El personaje protagonista después de sufrir la emasculación se ve en la necesidad de replantear su vida; resulta incapaz de reconocerse a sí mismo, y, por ende, cree imperativa la restructuración de la personalidad, se buscará un nuevo nombre, una nueva genealogía. La castración trae consigo la pérdida de la vinculación con la realidad que lo circunscribe, el protagonista toma conciencia de que se enfrenta también a otra clase de desprendimiento: el de la normalidad corpórea ante un orden existencial que parece indicar que no somos más que corporalidad, cuyo objetivo exclusivo y supremo es la sexualidad.


Después de la aprehensión de la fractura intrínseca entre el yo del personaje y el mundo, la novela en su segunda parte, “El Moridero”, accede a los terrenos de la exploración del sufrimiento poscastración. La reconstrucción individual emprendida por el protagonista no se consuma y cae en la disolución del ser. El Moridero es el lugar donde son ‘recluidos’ cientos de personas ‘enfermas de soledad y desintegración’; es una zona mental límbica, no muy lejana de los reinos de la locura, propicia para el enfrentamiento con la soledad y la disección corrosiva del sufrimiento personal. En este especie de sanatorio mental, el personaje buscará a los responsables de su sufrimiento e intentará encontrar su propia paz y redención, el resultado de ese descenso a los círculos del infierno individual será más que sorprendente.

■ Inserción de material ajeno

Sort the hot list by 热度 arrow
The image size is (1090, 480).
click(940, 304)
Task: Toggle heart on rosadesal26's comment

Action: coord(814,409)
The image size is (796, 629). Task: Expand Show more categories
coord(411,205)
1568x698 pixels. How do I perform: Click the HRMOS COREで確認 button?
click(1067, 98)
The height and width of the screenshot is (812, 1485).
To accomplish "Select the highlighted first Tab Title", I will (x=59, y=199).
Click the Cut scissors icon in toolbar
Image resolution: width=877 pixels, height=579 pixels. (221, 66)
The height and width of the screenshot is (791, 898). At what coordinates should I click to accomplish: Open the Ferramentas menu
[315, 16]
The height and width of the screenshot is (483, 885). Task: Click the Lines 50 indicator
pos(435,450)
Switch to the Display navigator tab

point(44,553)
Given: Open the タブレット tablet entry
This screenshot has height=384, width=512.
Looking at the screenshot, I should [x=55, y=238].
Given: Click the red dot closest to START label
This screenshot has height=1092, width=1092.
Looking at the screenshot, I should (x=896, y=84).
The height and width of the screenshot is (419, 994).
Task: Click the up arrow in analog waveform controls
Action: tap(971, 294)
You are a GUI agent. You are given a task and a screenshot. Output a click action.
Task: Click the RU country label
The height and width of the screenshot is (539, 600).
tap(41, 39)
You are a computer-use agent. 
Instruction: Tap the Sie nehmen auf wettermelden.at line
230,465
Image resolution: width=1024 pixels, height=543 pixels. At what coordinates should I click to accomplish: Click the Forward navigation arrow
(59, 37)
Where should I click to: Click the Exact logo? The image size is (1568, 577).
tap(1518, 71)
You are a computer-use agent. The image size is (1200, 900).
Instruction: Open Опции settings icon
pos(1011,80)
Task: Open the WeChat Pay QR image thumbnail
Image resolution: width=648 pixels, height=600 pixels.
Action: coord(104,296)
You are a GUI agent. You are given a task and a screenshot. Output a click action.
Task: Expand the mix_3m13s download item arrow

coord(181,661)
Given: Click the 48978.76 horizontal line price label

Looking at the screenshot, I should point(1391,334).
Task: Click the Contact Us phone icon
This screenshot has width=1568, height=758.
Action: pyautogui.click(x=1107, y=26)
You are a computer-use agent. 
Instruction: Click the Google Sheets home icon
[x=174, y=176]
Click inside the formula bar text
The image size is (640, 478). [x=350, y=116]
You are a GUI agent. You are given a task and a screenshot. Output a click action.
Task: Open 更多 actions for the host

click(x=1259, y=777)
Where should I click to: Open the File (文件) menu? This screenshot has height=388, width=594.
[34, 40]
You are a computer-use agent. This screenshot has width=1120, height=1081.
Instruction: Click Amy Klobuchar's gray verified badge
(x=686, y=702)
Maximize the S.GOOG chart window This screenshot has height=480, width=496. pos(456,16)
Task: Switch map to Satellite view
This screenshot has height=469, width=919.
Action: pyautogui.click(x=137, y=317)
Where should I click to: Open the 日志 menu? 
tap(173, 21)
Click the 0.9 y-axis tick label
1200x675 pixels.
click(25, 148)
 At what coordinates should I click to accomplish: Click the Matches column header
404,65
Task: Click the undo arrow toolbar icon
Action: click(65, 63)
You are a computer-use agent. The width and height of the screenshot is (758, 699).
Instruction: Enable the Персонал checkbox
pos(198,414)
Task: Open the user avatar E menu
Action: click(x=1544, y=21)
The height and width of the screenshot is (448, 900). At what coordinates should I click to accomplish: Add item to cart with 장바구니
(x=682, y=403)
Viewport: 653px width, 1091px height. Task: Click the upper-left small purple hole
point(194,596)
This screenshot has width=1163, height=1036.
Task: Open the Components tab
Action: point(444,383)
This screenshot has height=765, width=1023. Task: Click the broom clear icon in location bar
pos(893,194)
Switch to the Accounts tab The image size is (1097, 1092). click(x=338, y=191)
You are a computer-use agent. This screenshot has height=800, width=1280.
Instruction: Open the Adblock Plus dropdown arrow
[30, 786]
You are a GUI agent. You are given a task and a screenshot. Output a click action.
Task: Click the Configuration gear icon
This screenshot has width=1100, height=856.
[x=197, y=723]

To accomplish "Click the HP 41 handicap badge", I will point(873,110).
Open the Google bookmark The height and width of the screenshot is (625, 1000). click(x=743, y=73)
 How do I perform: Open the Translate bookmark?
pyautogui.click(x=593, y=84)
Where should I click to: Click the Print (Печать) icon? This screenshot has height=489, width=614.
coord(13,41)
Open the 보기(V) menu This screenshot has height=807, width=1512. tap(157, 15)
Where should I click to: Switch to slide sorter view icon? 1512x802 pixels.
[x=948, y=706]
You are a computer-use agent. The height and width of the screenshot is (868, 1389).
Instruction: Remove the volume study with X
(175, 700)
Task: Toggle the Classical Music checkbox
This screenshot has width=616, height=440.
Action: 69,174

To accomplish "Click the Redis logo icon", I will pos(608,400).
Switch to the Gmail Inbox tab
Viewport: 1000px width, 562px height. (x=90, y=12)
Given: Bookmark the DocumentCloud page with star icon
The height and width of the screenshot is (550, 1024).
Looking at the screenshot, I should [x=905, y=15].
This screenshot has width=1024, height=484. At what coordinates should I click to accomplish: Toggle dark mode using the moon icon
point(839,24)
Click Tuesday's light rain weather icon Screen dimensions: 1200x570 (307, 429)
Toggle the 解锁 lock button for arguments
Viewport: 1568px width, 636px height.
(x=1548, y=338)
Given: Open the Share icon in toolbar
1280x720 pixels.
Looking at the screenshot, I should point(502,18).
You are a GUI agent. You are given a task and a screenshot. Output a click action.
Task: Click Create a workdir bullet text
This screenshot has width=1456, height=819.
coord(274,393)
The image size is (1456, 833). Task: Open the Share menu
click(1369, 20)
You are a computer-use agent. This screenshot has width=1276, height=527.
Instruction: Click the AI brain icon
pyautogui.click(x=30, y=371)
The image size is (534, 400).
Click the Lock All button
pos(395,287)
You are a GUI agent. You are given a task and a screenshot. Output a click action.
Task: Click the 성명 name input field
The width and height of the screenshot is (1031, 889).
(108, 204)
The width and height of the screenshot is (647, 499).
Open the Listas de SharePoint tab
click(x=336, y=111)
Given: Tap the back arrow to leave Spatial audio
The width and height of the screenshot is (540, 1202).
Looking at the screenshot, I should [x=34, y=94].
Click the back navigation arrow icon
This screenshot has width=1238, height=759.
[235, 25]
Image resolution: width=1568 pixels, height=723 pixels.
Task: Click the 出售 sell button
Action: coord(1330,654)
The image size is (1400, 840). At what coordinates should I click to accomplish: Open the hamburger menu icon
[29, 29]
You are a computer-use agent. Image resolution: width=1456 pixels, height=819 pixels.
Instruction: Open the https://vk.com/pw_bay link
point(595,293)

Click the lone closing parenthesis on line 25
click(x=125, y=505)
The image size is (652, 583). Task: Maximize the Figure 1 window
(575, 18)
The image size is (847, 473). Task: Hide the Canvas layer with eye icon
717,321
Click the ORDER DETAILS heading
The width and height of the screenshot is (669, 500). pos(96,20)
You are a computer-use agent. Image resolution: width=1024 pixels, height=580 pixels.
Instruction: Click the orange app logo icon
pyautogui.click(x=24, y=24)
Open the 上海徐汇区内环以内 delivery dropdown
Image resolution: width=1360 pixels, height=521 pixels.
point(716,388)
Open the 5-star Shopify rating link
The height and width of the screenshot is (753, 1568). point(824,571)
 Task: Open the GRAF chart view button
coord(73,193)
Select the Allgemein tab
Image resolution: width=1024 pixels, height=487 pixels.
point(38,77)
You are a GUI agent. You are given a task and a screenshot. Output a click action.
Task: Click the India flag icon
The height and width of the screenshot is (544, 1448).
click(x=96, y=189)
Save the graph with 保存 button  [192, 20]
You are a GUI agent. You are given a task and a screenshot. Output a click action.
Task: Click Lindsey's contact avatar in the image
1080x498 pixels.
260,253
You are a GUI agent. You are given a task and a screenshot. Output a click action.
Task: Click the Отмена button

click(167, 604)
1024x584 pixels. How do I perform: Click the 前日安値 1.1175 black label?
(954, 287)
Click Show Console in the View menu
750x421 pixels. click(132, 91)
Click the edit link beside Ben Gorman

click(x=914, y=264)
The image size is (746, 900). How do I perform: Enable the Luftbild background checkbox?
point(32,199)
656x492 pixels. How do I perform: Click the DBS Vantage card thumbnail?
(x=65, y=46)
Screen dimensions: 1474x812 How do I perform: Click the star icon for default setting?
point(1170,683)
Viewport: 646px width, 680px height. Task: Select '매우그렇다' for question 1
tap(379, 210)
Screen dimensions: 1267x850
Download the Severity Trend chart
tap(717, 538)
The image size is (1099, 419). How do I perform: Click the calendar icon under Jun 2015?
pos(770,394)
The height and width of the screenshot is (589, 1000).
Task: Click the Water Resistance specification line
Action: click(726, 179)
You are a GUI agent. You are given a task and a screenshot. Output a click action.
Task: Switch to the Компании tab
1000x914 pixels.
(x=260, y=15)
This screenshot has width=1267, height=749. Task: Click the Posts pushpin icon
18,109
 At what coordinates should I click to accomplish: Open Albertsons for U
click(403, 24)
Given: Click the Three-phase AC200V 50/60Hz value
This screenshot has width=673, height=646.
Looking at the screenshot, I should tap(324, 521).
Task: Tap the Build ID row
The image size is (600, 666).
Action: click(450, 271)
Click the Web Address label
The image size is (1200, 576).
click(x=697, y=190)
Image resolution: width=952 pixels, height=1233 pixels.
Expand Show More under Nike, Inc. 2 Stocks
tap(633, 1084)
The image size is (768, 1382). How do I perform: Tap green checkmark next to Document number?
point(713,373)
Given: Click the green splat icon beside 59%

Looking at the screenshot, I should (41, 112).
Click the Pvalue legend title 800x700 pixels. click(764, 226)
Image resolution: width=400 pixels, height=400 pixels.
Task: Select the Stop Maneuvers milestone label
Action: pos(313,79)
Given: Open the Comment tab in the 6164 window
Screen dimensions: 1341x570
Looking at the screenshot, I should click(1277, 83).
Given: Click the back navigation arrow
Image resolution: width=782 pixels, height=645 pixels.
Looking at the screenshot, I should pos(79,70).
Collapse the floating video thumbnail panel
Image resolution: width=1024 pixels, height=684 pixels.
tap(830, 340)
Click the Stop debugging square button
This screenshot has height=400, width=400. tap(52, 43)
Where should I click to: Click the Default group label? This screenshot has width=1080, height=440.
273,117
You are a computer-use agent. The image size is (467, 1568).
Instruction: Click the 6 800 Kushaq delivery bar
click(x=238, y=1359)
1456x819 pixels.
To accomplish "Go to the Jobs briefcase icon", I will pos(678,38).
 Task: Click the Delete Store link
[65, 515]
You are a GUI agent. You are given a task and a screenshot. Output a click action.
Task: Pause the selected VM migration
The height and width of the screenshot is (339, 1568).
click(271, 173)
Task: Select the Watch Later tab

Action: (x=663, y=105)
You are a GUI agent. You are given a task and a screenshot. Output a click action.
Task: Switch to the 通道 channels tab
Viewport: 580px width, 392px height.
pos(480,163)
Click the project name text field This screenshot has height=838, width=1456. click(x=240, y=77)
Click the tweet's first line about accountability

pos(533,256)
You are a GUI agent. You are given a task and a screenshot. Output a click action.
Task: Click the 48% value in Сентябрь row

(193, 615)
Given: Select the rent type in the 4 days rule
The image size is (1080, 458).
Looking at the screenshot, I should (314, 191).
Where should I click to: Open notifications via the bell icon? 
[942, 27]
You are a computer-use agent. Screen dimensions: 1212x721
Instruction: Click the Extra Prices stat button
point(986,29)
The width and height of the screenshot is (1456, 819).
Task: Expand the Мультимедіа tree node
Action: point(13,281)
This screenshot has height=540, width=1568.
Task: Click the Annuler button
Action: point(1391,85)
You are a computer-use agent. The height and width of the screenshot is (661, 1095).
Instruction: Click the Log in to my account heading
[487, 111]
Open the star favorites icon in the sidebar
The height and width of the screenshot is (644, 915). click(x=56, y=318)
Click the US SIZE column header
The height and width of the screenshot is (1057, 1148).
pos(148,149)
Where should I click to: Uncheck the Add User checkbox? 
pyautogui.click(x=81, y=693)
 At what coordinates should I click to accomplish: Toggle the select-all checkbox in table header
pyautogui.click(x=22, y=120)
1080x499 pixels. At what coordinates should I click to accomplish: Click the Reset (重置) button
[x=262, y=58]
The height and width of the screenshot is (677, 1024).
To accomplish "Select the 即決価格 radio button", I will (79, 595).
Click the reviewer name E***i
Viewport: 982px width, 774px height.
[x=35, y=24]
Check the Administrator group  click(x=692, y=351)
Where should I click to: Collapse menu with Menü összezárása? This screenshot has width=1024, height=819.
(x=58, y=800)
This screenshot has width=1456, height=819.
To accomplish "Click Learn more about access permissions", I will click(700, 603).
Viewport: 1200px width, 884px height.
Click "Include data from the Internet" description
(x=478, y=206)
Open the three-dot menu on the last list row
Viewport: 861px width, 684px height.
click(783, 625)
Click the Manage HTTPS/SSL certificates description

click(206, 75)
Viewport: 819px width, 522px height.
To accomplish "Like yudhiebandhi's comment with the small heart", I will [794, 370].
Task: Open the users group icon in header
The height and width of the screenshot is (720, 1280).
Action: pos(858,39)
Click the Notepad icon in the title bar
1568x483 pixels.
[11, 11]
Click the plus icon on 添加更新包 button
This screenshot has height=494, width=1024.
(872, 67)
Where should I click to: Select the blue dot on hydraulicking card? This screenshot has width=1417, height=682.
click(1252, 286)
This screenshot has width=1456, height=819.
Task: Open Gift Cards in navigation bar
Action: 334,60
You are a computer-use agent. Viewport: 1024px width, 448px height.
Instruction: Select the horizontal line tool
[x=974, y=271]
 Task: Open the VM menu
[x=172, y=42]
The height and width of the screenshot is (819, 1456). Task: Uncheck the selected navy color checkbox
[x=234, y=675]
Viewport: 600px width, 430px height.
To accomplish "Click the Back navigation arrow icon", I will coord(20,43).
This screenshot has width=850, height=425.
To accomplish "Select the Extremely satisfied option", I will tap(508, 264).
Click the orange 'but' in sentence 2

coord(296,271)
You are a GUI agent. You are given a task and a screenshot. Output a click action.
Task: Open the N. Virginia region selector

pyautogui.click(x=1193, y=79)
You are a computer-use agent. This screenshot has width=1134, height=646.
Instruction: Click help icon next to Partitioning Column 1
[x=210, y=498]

Todo esto en un ambiente extraño, asfixiante, oscuro y hermético, que sitúa al lector en un estado constante de incertidumbre absoluta.
El fin de la pornografía es una novela claustrofóbica, dominan los espacios cerrados y opresivos, en primer lugar la habitación del personaje, después la acción ‘pasa’ a ese otro ‘espacio’ que es su mente. De lo anterior puede extraerse uno de los valores literarios del libro, es decir, una novela cuyas situaciones transcurren exclusivamente en la caótica psique del protagonista.

El drama ontológico lo desarrolla literariamente Chávez Castañeda con un ejemplar soliloquio, en la parte inicial de la historia, y después en segunda persona, ambos métodos narrativos nutridos de un estilo maduro. Su prosa se distingue por cierta crudeza poética cuyas metáforas y demás figuras retóricas no hacen pensar en mero artificio estilístico y sí en un acierto para incrementar lo irracional de la situación planteada y los procesos mentales en los que se debate el individuo creado por el autor.


Lamentablemente, el último ‘capítulo’ de la novela no cumple con las expectativas trazadas en los dos anteriores; pareciera que se trata de otra historia. No hay una conclusión de los hechos planteados al inicio, somos conscientes de que eso no es obligación, pero en este caso sí era imprescindible. Resulta curioso, pero lo anterior es una constante en algunas obras de los demás miembros de la generación mencionada, como Jorge Volpi en su novela El temperamento melancólico, y Eloy Urruz en Las rémoras.

El deseo de los pertenecientes al movimiento del Crack por involucrar preocupaciones multidisciplinarias en su trabajo narrativo termina por diluir propuestas que podrían satisfacer a cualquier lector benévolo. No obstante, es seguro que Ricardo Chávez Castañeda seguirá ganando premios.